Given exercise:
Find every line in the listing below that contains the word "button" and copy each of those lines.

Target position records:
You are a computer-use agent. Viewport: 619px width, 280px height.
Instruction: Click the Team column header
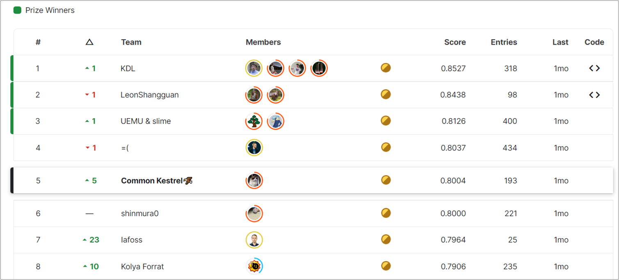tap(131, 42)

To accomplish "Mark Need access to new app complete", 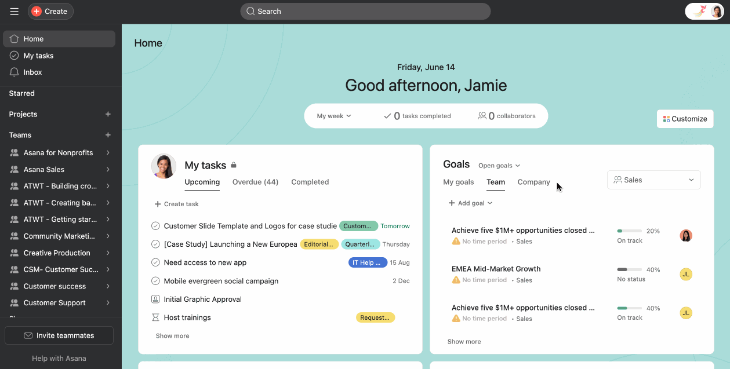I will 155,262.
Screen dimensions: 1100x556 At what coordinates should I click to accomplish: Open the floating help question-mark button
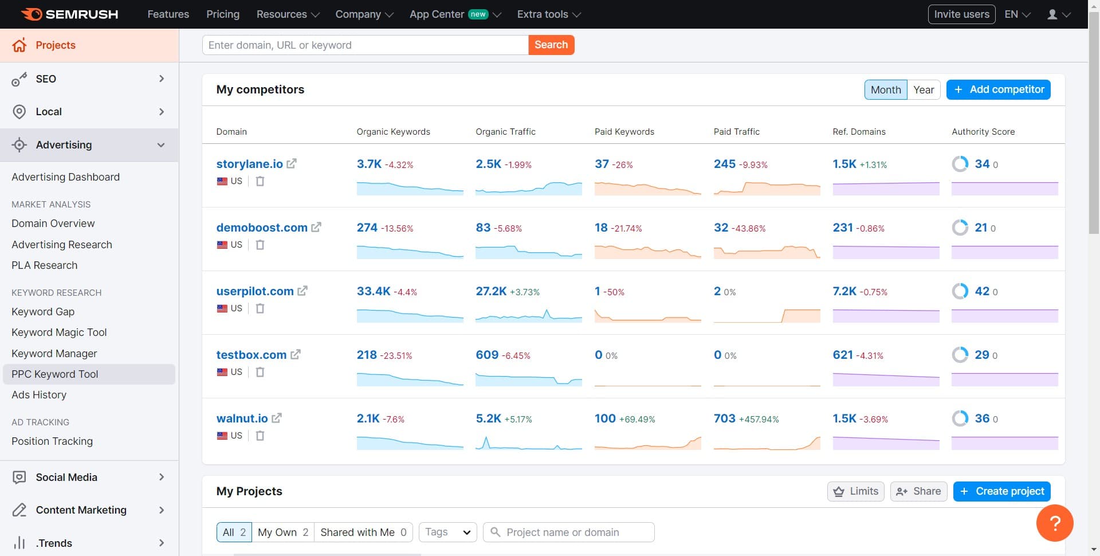pos(1056,523)
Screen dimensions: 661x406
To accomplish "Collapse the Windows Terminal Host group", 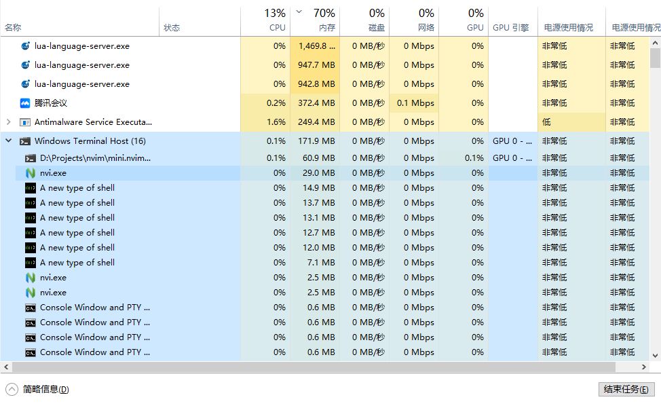I will coord(8,141).
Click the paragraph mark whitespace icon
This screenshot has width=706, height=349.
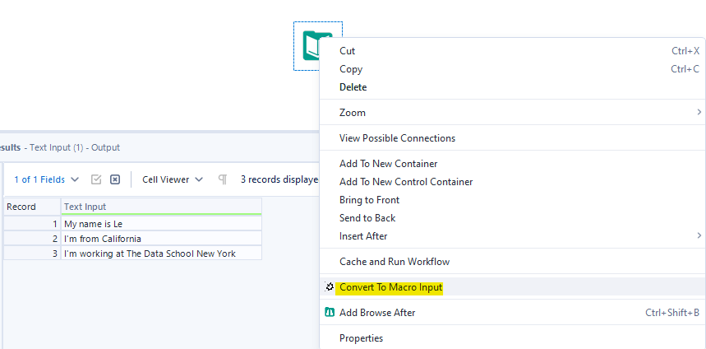pyautogui.click(x=222, y=179)
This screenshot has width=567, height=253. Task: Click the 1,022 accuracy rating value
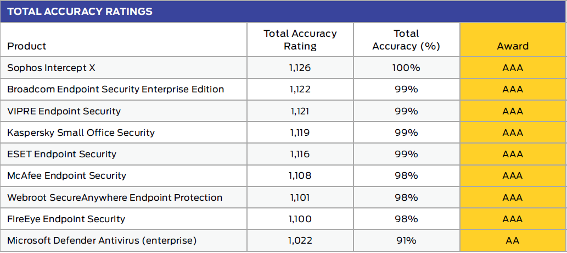point(300,240)
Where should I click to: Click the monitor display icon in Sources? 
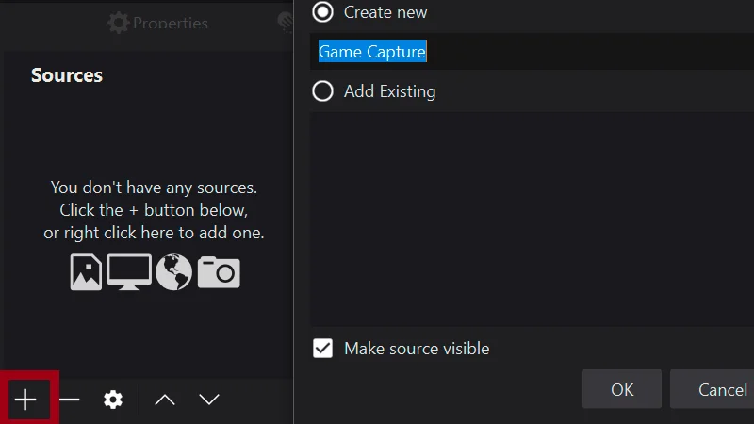[129, 271]
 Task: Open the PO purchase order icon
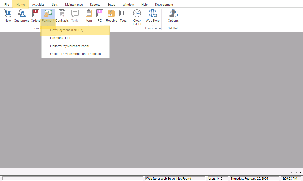click(x=100, y=14)
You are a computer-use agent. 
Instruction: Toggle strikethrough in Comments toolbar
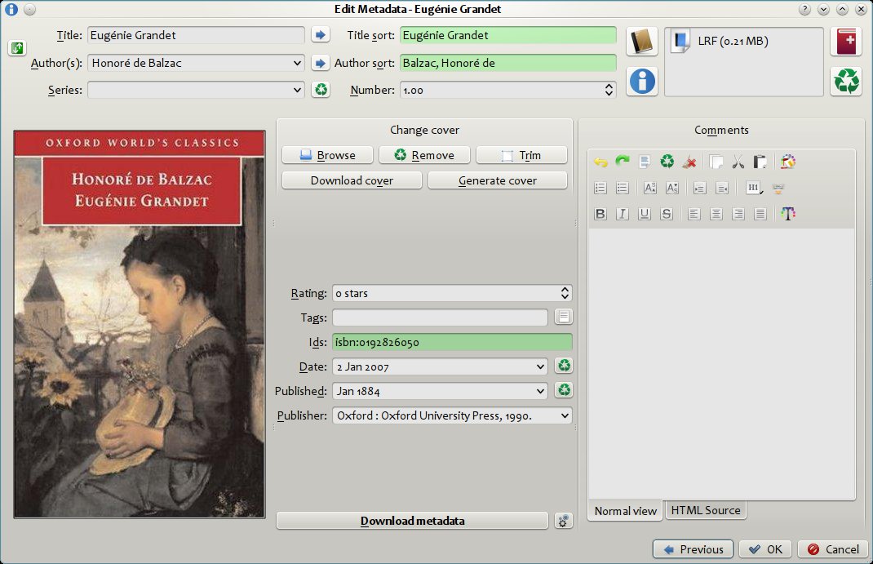coord(667,214)
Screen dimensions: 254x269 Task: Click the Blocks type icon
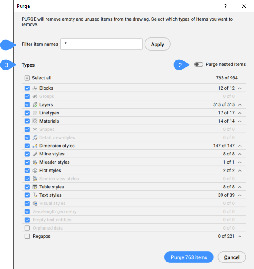[35, 88]

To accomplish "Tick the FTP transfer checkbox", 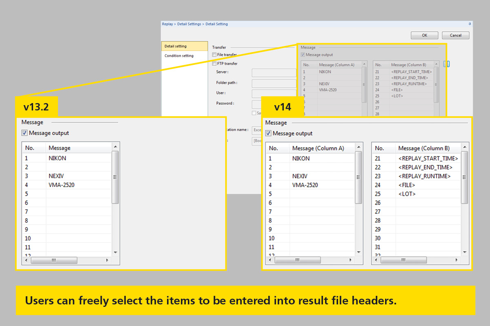I will pos(214,64).
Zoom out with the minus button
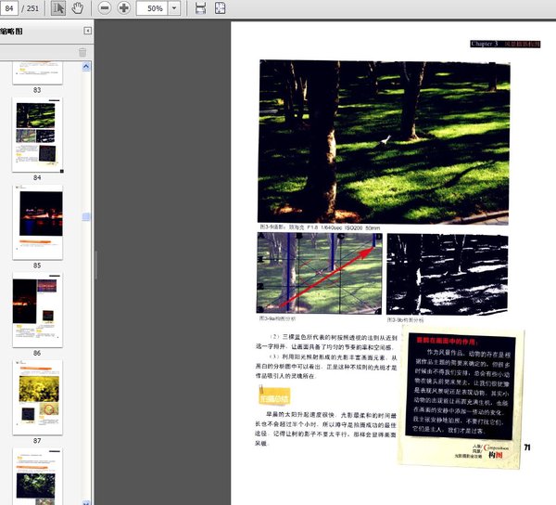The image size is (556, 505). 103,8
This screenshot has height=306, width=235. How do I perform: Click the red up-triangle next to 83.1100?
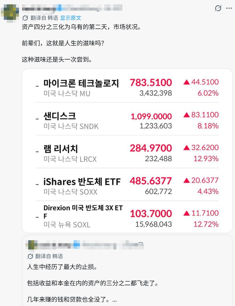(186, 115)
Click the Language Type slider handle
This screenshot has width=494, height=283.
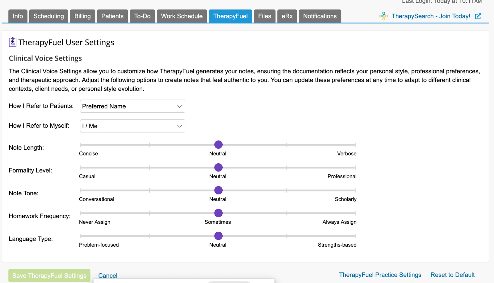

Exercise solution:
Screen dimensions: 1100x556 At what coordinates should I click to accomplish: Open the floating help question-mark button
Zoom out with the minus button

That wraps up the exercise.